:: Passage provided ::

Of course, no one truly knows what awaits us once the cloud of COVID-19 has finally passed, but we can make some educated assumptions:
Companies will look to agile modular desk and furniture solutions, allowing teams to easily reconfigure on the fly. This will also afford employees the ability to personalize their work style by allowing them to have autonomy over their conditions, move furniture and make their space more functional on an individual level.
HVAC systems will be updated to ensure they effectively deter the spread of viruses and eliminate harmful gases and particles from the air. We will see office designs feature UV and HEPA filtration systems as they continue to become more advanced. As with previous major, life-altering world events throughout history, new scientific findings and subsequent regulations will result as lessons are learned and applied following the COVID-19 pandemic.
Studies show that contact with nature in the workplace can have remarkable effects on employee happiness and productivity. Initiatives such as biophilic design bring nature-inspired elements indoors. Beyond selecting natural materials and nature inspired imagery, this practice can include the incorporation of more natural light with large windows and skylights, or even the provision of direct access to the outdoors with terraces or open-air spaces for staff to enjoy as an extension of tenant occupied spaces. Of course, such trends will require changes to guidelines and standards.
Companies will place a greater emphasis on the wellbeing of their people and implement programs and spaces that are considerate, respectful and flexible. Organizations will become more empathic and inclusive, and rise to meet the external needs of their teams – bringing in elements that improve their quality of life while at work and addressing added external pressures. Millennials currently make up the largest generation within the workforce and are increasingly responsible for the well-being of their children, as well as their parents. In order to serve this demographic, a movement may be seen to improve mixed-use developments with services such as child, community and senior day centres.

:::
:: Extracted information ::

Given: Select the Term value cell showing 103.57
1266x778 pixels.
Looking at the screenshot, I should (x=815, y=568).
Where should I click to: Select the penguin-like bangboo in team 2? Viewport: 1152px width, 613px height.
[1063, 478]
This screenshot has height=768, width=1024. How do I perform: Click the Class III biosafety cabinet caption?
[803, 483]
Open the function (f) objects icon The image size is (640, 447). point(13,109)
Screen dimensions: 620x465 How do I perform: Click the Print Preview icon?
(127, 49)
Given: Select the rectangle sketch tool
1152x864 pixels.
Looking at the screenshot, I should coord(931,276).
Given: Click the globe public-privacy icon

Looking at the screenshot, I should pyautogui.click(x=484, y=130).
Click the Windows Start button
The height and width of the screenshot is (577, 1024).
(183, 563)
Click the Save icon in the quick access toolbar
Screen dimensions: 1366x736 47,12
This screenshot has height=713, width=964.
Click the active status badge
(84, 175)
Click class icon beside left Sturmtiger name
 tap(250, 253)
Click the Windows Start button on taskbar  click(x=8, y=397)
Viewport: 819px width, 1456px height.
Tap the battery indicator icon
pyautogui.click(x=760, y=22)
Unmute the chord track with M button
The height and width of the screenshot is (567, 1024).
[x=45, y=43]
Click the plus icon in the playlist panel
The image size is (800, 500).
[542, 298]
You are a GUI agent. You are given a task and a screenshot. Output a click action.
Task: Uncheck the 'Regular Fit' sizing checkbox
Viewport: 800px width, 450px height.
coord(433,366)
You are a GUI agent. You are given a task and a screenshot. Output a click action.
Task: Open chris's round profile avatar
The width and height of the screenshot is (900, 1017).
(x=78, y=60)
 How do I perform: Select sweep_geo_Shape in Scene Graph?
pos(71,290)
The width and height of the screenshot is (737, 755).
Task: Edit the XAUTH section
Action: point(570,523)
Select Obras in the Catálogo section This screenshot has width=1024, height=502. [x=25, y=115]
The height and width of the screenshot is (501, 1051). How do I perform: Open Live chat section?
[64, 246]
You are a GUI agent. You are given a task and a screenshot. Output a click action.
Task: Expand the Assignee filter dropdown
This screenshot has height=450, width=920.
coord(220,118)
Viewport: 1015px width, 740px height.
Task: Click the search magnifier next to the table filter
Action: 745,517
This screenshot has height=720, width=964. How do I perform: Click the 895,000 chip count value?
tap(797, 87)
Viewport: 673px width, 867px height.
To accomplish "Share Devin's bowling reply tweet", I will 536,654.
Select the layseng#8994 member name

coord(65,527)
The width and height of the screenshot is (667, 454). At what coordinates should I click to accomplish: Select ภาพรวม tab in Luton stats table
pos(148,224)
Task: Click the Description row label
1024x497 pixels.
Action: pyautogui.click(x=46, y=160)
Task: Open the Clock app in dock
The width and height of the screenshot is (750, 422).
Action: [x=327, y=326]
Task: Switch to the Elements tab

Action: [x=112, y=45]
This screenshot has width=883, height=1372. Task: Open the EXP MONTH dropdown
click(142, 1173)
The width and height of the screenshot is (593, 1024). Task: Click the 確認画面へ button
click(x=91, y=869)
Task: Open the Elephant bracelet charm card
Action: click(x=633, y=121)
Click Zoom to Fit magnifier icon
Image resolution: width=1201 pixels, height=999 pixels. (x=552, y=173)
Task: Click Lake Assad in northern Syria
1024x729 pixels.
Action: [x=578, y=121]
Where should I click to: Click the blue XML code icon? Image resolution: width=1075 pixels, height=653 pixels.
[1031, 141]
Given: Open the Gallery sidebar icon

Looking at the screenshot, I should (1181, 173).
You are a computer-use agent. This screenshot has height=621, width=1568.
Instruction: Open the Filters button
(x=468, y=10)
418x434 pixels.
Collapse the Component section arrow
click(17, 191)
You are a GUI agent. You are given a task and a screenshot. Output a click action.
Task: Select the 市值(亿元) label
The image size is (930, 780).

:::

▸ The task
Transcribe the passage on post-pandemic office design starting with "Studies show that" and going on through "guidelines and standards.". The stored entries have no connection to the passage on post-pandemic office design.

▸ Worked solution
Studies show that contact with nature in the workplace can have remarkable effects on employee happiness and productivity. Initiatives such as biophilic design bring nature-inspired elements indoors. Beyond selecting natural materials and nature inspired imagery, this practice can include the incorporation of more natural light with large windows and skylights, or even the provision of direct access to the outdoors with terraces or open-air spaces for staff to enjoy as an extension of tenant occupied spaces. Of course, such trends will require changes to guidelines and standards.